AA: Ich wurde über Jahre hinweg für bestimmte Rollen besetzt: Putzfrauen, Kleinkriminelle, nach 9/11 sogar Terroristinnen. Ich habe das eine Zeitlang akzeptiert, auch, weil es gut bezahlt war. Aber irgendwann habe ich gemerkt, das geht so nicht weiter. Ich wollte kein Bild vermitteln, das junge Schauspielerinnen mit Migrationshintergrund entmutigt. Heute bekomme ich andere Angebote: Richterinnen, Ärztinnen, komplexe Figuren. Das liegt nicht nur an meinem Widerstand, sondern auch daran, dass sich das gesellschaftliche Bewusstsein langsam verändert hat.

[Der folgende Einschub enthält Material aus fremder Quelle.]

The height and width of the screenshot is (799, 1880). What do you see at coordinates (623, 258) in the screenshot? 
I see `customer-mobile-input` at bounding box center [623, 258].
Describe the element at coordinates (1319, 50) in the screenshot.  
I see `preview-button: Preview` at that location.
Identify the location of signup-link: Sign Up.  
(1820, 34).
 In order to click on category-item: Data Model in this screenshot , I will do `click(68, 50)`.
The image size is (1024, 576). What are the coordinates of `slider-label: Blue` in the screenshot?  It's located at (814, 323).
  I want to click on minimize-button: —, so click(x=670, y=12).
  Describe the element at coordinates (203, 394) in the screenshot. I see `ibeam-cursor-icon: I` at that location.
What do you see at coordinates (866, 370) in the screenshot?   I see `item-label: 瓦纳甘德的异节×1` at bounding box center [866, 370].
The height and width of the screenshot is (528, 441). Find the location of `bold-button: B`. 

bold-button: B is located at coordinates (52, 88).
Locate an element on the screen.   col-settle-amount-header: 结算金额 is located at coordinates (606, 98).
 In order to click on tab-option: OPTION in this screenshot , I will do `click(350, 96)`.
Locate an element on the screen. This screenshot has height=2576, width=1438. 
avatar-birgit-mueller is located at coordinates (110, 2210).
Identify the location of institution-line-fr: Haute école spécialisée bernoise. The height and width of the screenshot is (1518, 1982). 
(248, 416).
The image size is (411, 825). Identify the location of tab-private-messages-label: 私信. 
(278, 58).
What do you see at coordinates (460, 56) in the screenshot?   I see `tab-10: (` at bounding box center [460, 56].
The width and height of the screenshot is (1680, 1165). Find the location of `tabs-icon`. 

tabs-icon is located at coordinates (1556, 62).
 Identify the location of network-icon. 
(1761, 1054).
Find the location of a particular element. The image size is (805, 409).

MZ: Sie haben für die Shoah Foundation Holocaust-Überlebende interviewt, unter ihnen auch meine Mutter. Wie haben Sie diese Begegnungen erlebt?
AA: Wir wurden intensiv vorbereitet, drei Tage lang. Eine der zentralen Regeln lautete: respektvoll fragen, aber auch nachhaken – und dann die Antworten stehenlassen. Das Interview mit Ihrer Mutter war besonders beeindruckend. Ich fragte sie, ob sie sich an den Namen ihres Vaters erinnern könne, eine unbedacht formulierte Frage, die sie sofort zu Tränen rührte. Sie schilderte später den Abtransport aus ihrem Heimatort in erschütternder Detailgenauigkeit. Ich habe ihre Aussagen mit historischen Quellen abgeglichen, sie stimmten exakt. Diese Begegnung hat mir erneut gezeigt, wie wichtig persönliche Erinnerung für das historische Gedächtnis ist.
Auffälliges Schweigen
MZ: Nach dem Massaker am Nova-Festival am 7. Oktober 2023 blieb die Reaktion vieler Kulturschaffender zunächst aus. Wie haben Sie das erlebt?
AA: Zunächst herrschte auffälliges Schweigen. Erst als eine Berliner Buchhandlung einen Newsletter mit Solidaritätsbekundungen für jüdische Autorinnen und Autoren verschickte, wurde mir bewusst, wie sehr solche Zeichen fehlten. Ich bedankte mich und schrieb daraufhin einen persönlichen Text über meine Erfahrungen in Schöneberg. In der Folge gab es Gespräche, etwa in der Deutschen Filmakademie, bei denen jüdische und palästinensische Künstlerinnen miteinander ins Gespräch kamen.
Doch mit dem weiteren Verlauf des Kriegs im Gazastreifen kippte die Stimmung erneut. Kritik richtete sich nicht mehr nur gegen Israels Regierung, sondern zunehmend pauschal auch gegen jüdische Kulturschaffende. Ich selbst wurde bislang nicht angefeindet, aber ob ich vielleicht stillschweigend aus Projekten herausgehalten werde, das weiß man nie. Besonders belastend ist, dass ich inzwischen bei fast jedem öffentlichen Auftritt auf Israel angesprochen werde – unabhängig vom eigentlichen Thema. Ich bemühe mich dann um Differenzierung, um Deeskalation. Aber so schnell, wie sich die Lage verändert, kommt man mit dem Einordnen kaum hinterher.
MZ: Ihre Bücher sind oft autobiografisch. Ist Schreiben für Sie ein Weg, mit der Welt umzugehen?
AA: Schreiben hilft mir, Dinge zu ordnen, Zusammenhänge zu verstehen. Es ersetzt keine Therapie, aber es verdichtet die Gedanken. Manche fragen, ob es mir danach besser geht – nein. Aber ich fühle mich weniger ohnmächtig. Der jüdische Humor, den ich pflege, ist Teil meiner Erziehung. Bei uns zu Hause war es wichtiger, witzig zu sein, als sich korrekt zu benehmen. Das hat mir bis heute geholfen, auch schwierige Themen mit Leichtigkeit zu erzählen, ohne sie zu verharmlosen.